----- Exercise material

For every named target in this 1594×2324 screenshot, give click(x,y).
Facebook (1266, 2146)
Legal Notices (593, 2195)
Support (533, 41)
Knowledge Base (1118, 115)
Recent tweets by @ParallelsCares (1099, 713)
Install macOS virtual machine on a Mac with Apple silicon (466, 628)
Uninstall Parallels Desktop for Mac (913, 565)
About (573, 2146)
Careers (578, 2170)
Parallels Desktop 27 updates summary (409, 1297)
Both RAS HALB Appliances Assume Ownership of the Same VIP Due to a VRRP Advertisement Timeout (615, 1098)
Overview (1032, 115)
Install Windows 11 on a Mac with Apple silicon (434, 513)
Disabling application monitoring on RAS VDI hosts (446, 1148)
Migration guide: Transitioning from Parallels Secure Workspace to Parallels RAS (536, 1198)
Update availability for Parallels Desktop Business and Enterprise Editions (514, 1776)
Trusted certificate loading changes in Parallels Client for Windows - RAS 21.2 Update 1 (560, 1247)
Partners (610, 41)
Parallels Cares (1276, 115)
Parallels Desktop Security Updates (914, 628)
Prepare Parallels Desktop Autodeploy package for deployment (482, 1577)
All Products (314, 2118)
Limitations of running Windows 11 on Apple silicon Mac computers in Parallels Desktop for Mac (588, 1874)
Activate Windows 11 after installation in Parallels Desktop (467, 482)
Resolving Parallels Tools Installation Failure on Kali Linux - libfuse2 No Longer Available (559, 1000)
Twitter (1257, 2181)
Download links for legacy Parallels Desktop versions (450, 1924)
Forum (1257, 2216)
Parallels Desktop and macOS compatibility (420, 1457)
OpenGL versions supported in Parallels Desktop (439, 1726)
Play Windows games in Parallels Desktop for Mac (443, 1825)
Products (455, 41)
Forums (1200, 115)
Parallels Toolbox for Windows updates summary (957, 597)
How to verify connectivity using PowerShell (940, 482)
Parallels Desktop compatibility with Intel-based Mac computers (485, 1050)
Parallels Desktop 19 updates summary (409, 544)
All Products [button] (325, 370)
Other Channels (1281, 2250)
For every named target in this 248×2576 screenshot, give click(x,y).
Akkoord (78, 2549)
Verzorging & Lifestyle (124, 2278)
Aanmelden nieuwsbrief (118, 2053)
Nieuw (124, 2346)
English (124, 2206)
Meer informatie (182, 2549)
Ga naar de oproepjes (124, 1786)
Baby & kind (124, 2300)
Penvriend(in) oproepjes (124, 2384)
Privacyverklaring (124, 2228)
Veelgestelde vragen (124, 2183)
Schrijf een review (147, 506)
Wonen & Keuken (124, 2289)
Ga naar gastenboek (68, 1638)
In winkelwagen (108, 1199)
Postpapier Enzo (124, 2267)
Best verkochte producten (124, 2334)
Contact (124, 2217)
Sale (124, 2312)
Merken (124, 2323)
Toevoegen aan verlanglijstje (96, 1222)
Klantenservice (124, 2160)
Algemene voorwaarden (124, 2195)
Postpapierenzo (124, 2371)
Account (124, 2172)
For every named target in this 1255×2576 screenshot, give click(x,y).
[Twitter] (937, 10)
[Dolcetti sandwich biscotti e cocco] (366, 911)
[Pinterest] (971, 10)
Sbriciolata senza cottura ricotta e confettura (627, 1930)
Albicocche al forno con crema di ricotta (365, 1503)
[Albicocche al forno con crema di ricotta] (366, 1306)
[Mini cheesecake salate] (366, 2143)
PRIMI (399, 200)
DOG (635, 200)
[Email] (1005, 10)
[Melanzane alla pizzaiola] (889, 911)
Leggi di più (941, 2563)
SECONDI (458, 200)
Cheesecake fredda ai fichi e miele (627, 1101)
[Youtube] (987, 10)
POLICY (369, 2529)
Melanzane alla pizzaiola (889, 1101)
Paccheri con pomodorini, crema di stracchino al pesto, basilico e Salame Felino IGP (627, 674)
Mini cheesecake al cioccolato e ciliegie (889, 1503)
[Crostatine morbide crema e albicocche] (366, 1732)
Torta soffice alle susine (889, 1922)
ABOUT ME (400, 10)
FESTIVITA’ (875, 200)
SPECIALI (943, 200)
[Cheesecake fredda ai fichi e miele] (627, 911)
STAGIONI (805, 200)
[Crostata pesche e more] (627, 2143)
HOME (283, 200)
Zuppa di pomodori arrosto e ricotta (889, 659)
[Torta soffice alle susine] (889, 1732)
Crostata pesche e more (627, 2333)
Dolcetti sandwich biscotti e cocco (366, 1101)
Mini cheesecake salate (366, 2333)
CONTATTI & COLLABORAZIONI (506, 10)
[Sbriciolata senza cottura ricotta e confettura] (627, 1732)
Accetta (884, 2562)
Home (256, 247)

----------

▶ [Task instructions]: The answer must restate all of the entries exactly.

▶ [Solution for this exercise]:
For every named target in this 1594×2324 screenshot, give click(x,y).
Facebook (1266, 2146)
Legal Notices (593, 2195)
Support (533, 41)
Knowledge Base (1118, 115)
Recent tweets by @ParallelsCares (1099, 713)
Install macOS virtual machine on a Mac with Apple silicon (466, 628)
Uninstall Parallels Desktop for Mac (913, 565)
About (573, 2146)
Careers (578, 2170)
Parallels Desktop 27 updates summary (409, 1297)
Both RAS HALB Appliances Assume Ownership of the Same VIP Due to a VRRP Advertisement Timeout (615, 1098)
Overview (1032, 115)
Install Windows 11 on a Mac with Apple silicon (434, 513)
Disabling application monitoring on RAS VDI hosts (446, 1148)
Migration guide: Transitioning from Parallels Secure Workspace to Parallels RAS (536, 1198)
Update availability for Parallels Desktop Business and Enterprise Editions (514, 1776)
Trusted certificate loading changes in Parallels Client for Windows - RAS 21.2 Update 1 (560, 1247)
Partners (610, 41)
Parallels Cares (1276, 115)
Parallels Desktop Security Updates (914, 628)
Prepare Parallels Desktop Autodeploy package for deployment (482, 1577)
All Products (314, 2118)
Limitations of running Windows 11 on Apple silicon Mac computers in Parallels Desktop for Mac (588, 1874)
Activate Windows 11 after installation in Parallels Desktop (467, 482)
Resolving Parallels Tools Installation Failure on Kali Linux - libfuse2 No Longer Available (559, 1000)
Twitter (1257, 2181)
Download links for legacy Parallels Desktop versions (450, 1924)
Forum (1257, 2216)
Parallels Desktop and macOS compatibility (420, 1457)
OpenGL versions supported in Parallels Desktop (439, 1726)
Play Windows games in Parallels Desktop for Mac (443, 1825)
Products (455, 41)
Forums (1200, 115)
Parallels Toolbox for Windows updates summary (957, 597)
How to verify connectivity using PowerShell (940, 482)
Parallels Desktop compatibility with Intel-based Mac computers (485, 1050)
Parallels Desktop 19 updates summary (409, 544)
All Products [button] (325, 370)
Other Channels (1281, 2250)
For every named target in this 248×2576 screenshot, give click(x,y).
Akkoord (78, 2549)
Verzorging & Lifestyle (124, 2278)
Aanmelden nieuwsbrief (118, 2053)
Nieuw (124, 2346)
English (124, 2206)
Meer informatie (182, 2549)
Ga naar de oproepjes (124, 1786)
Baby & kind (124, 2300)
Penvriend(in) oproepjes (124, 2384)
Privacyverklaring (124, 2228)
Veelgestelde vragen (124, 2183)
Schrijf een review (147, 506)
Wonen & Keuken (124, 2289)
Ga naar gastenboek (68, 1638)
In winkelwagen (108, 1199)
Postpapier Enzo (124, 2267)
Best verkochte producten (124, 2334)
Contact (124, 2217)
Sale (124, 2312)
Merken (124, 2323)
Toevoegen aan verlanglijstje (96, 1222)
Klantenservice (124, 2160)
Algemene voorwaarden (124, 2195)
Postpapierenzo (124, 2371)
Account (124, 2172)
For every named target in this 1255×2576 screenshot, give click(x,y).
[Twitter] (937, 10)
[Dolcetti sandwich biscotti e cocco] (366, 911)
[Pinterest] (971, 10)
Sbriciolata senza cottura ricotta e confettura (627, 1930)
Albicocche al forno con crema di ricotta (365, 1503)
[Albicocche al forno con crema di ricotta] (366, 1306)
[Mini cheesecake salate] (366, 2143)
PRIMI (399, 200)
DOG (635, 200)
[Email] (1005, 10)
[Melanzane alla pizzaiola] (889, 911)
Leggi di più (941, 2563)
SECONDI (458, 200)
Cheesecake fredda ai fichi e miele (627, 1101)
[Youtube] (987, 10)
POLICY (369, 2529)
Melanzane alla pizzaiola (889, 1101)
Paccheri con pomodorini, crema di stracchino al pesto, basilico e Salame Felino IGP (627, 674)
Mini cheesecake al cioccolato e ciliegie (889, 1503)
[Crostatine morbide crema e albicocche] (366, 1732)
Torta soffice alle susine (889, 1922)
ABOUT ME (400, 10)
FESTIVITA’ (875, 200)
SPECIALI (943, 200)
[Cheesecake fredda ai fichi e miele] (627, 911)
STAGIONI (805, 200)
[Crostata pesche e more] (627, 2143)
HOME (283, 200)
Zuppa di pomodori arrosto e ricotta (889, 659)
[Torta soffice alle susine] (889, 1732)
Crostata pesche e more (627, 2333)
Dolcetti sandwich biscotti e cocco (366, 1101)
Mini cheesecake salate (366, 2333)
CONTATTI & COLLABORAZIONI (506, 10)
[Sbriciolata senza cottura ricotta e confettura] (627, 1732)
Accetta (884, 2562)
Home (256, 247)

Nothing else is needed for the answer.